Writers need to be mean. Well, hopefully not in their ordinary lives. I try to be a nice person, except when I’m at my desk working on my latest novel. Then I try to be mean.
Being nice to your protagonist makes for a very boring story. We like to see characters face the worst life has to offer. We obviously would never want to be abandoned in the woods by our parents, encounter a zombie horde, or be bullied by a tyrannical cheerleader. But reading about it happening to someone else, we love it.
I believe villains are a protagonist’s best friend.
Okay, “friend” is not the right word. How about: villains are the greatest gift you can give your protagonist? Villains and the conflict they bring to a story force the protagonist to change, force him or her to grow and become better than they ever thought possible. Without Voldemort, Harry would just be another kid at Hogwarts and not the great hero he becomes. And who would Wilbur be without the Zuckerman family wanting to roast him for Thanksgiving? Wilbur would never have discovered how rich friendship and life can be if he hadn’t been scheduled for dinner.
What an interesting lesson for life we absorb by reading about characters thrown figurative (and often literally, as in my novel The Prince Who Fell from the Sky) to the wolves. Conflict forces us to discover our best selves. Through facing challenges and difficulties, we become the heroes of our own lives.
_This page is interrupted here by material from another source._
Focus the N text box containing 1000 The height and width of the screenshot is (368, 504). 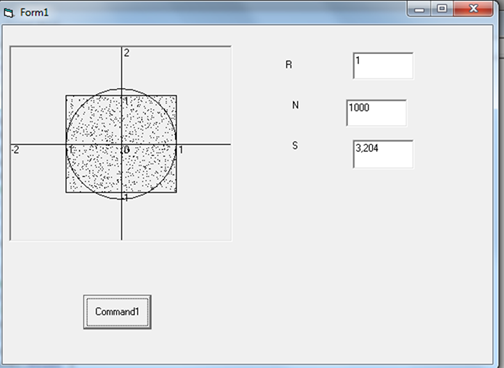tap(376, 113)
This has guided me in doing some pretty awful stuff to my characters. SPOILER ALERT for those of you who haven’t read my Clockwork Dark trilogy. (I’m of the camp that spoilers actually make you enjoy a story more, so by all means, keep reading whether you’ve read my books or not.)
The meanest I’ve been as an author was to my favorite character. Conker. The son of the legendary John Henry. The gentle giant who is terrified of reptiles but becomes the greatest of the Clockwork Dark heroes. Over the course of the books, I discovered a grand character arc for him, one I’m enormously proud of. By the time readers reach the final book The White City, Conker fears almost nothing. He has died a fiery death already in the first book, only to be resurrected by the siren Jolie at Elodie’s Spring in the second book. By the climax of the trilogy, Conker sets off with the Nine Pound Hammer to destroy the sinister Machine knowing full well he will lose his life in the process.
That’s not the mean part. Having a superhero like Conker makes it hard to throw bigger and more terrifying conflict his way. So when he sets off into the depths of the Machine to make his final stand, who do I send with him? His best friend and the love of his life, Si.
Sometimes I have to struggle to discover the chemistry between characters. Other times, as was the case with Conker and Si, it just comes to life on the page effortlessly. I wish I knew how to make that happen every time. I love Conker and Si individually, but I love them all the more together. Their relationship strikes a deep chord inside me. So when Si forces Conker to let her join him as he faces the destruction of the Machine, it was as heartbreaking for me to write as it was for Conker to experience. The days I spent writing those chapters where they muster the courage to descend into the Machine and mourn all that they are going to lose by winning the final battle was terribly hard to write. I didn’t want this to happen to them! I wanted them to grow old together. But they were the only ones—with their tremendous loyalty and love for one another—who could stop the Gog.
This terrible and heroic final act they had to perform allowed them (and the readers) to discover how deeply Conker and Si felt for one another. In those final moments, Conker and Si are their best selves.
Hopefully we don’t have to die a heroic death to discover that. Great stories allow this potential for self-discovery, this opportunity to reflect on who we want to be. And our lives are richer for having read about characters facing the worst life has to offer.
Thanks to the meanness of writers.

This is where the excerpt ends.